● **What is expected**: Print the lines as they are, beginning with the line that contains "Task: Open the Citizen Charter tab" and running through the line that contains "Where should I".

● **Working data**:
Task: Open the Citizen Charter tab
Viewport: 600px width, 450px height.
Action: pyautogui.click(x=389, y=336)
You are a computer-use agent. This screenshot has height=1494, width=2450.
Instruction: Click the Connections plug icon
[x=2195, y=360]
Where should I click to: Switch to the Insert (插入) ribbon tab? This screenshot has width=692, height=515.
...
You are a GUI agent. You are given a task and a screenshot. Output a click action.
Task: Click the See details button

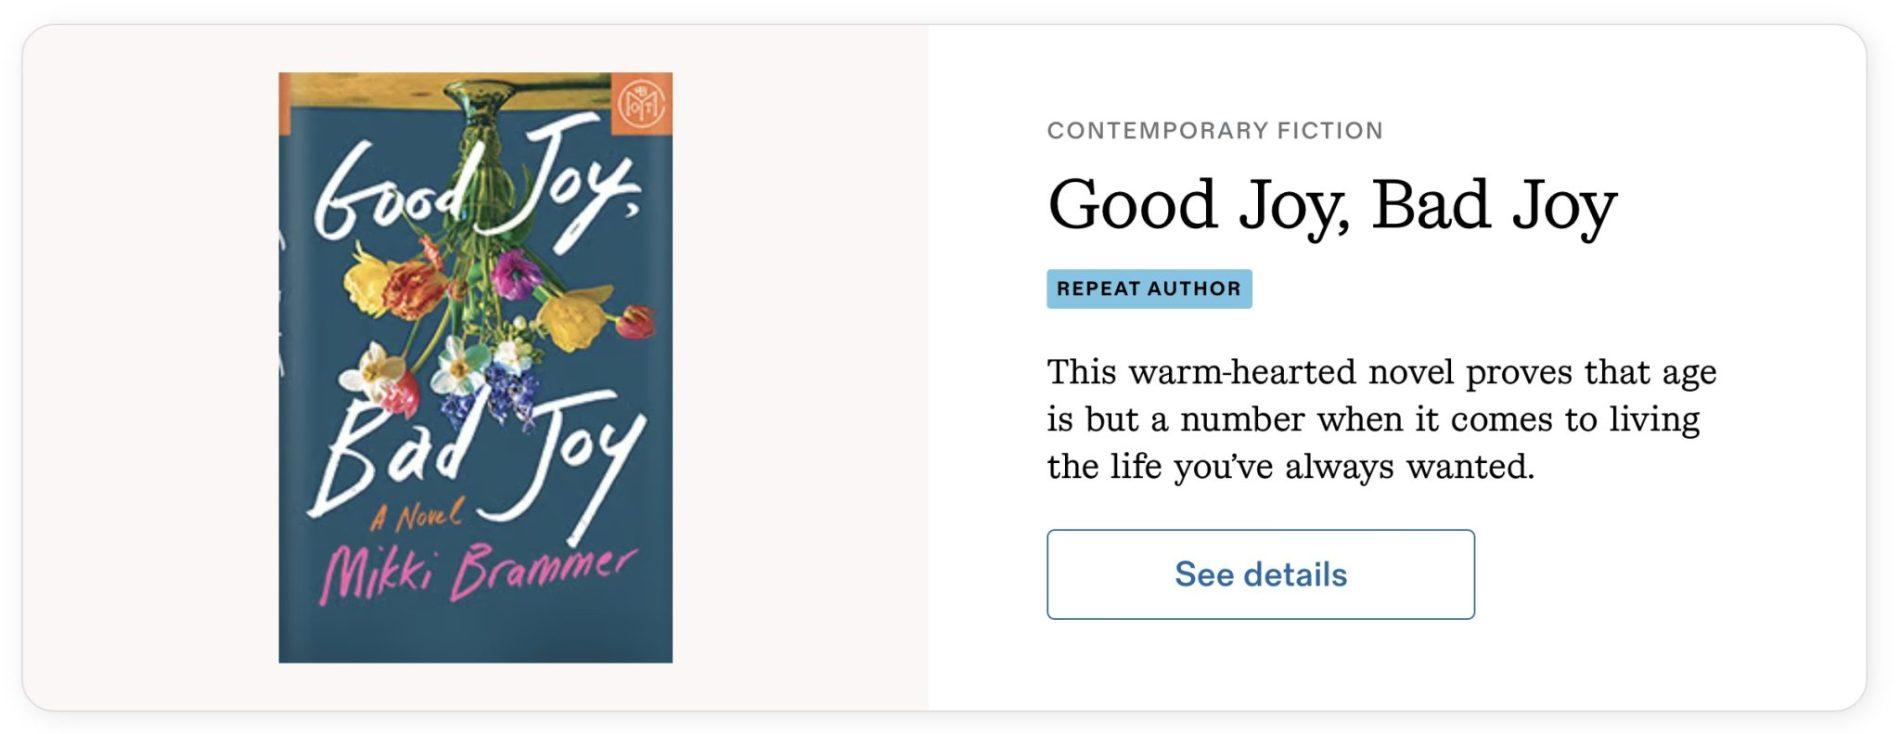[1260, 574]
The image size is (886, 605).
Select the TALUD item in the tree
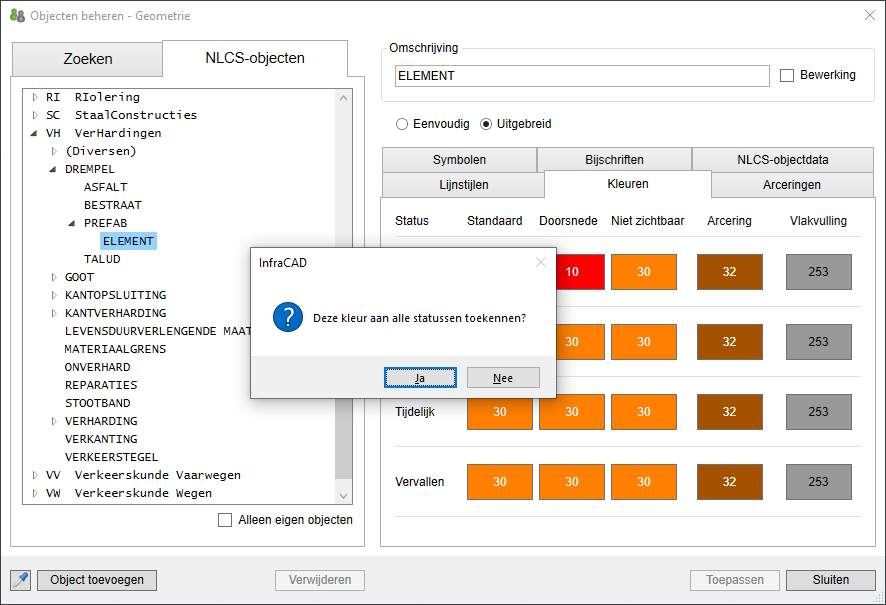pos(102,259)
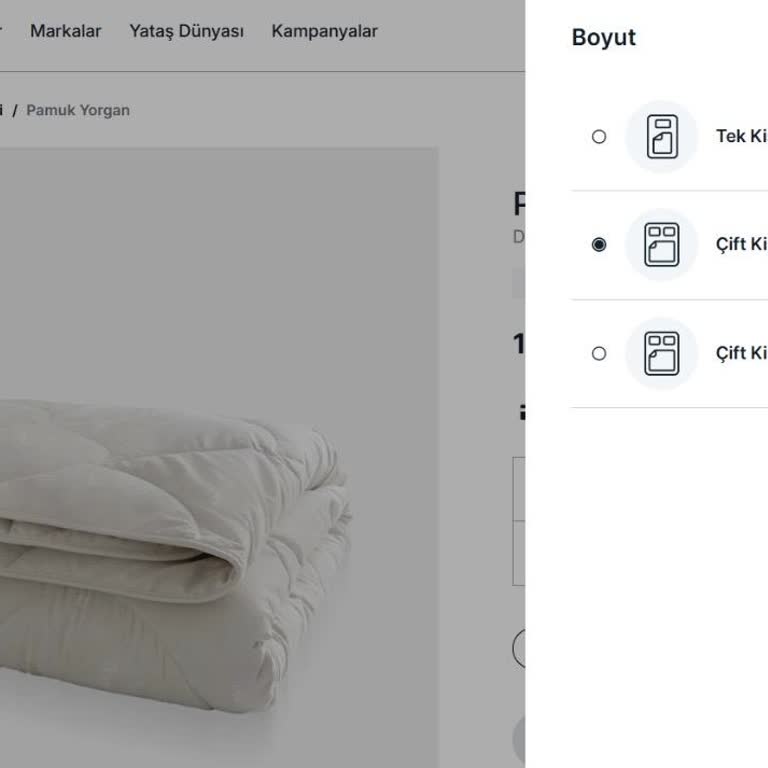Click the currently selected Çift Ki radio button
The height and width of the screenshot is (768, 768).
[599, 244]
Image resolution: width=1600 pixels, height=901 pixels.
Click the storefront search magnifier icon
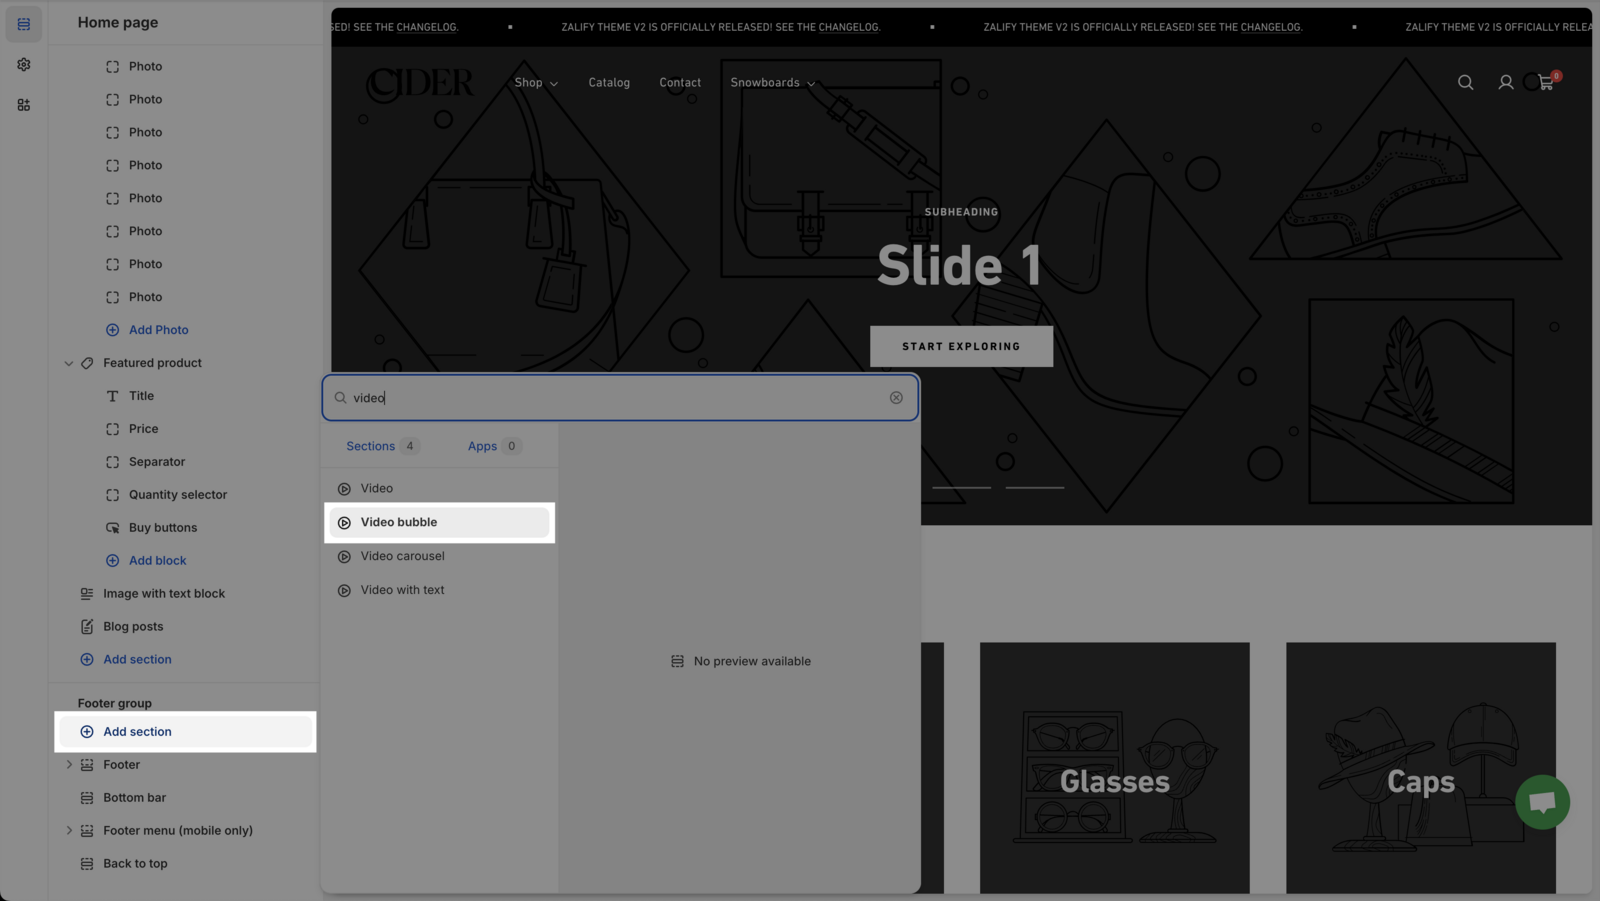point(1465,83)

● **Result of the task**:
Task: Open the Citizen Charter tab
Viewport: 600px width, 450px height.
Action: pyautogui.click(x=389, y=336)
You are a computer-use agent. This screenshot has height=1494, width=2450.
Instruction: Click the Connections plug icon
[x=2195, y=360]
Where should I click to: Switch to the Insert (插入) ribbon tab? This screenshot has width=692, height=515.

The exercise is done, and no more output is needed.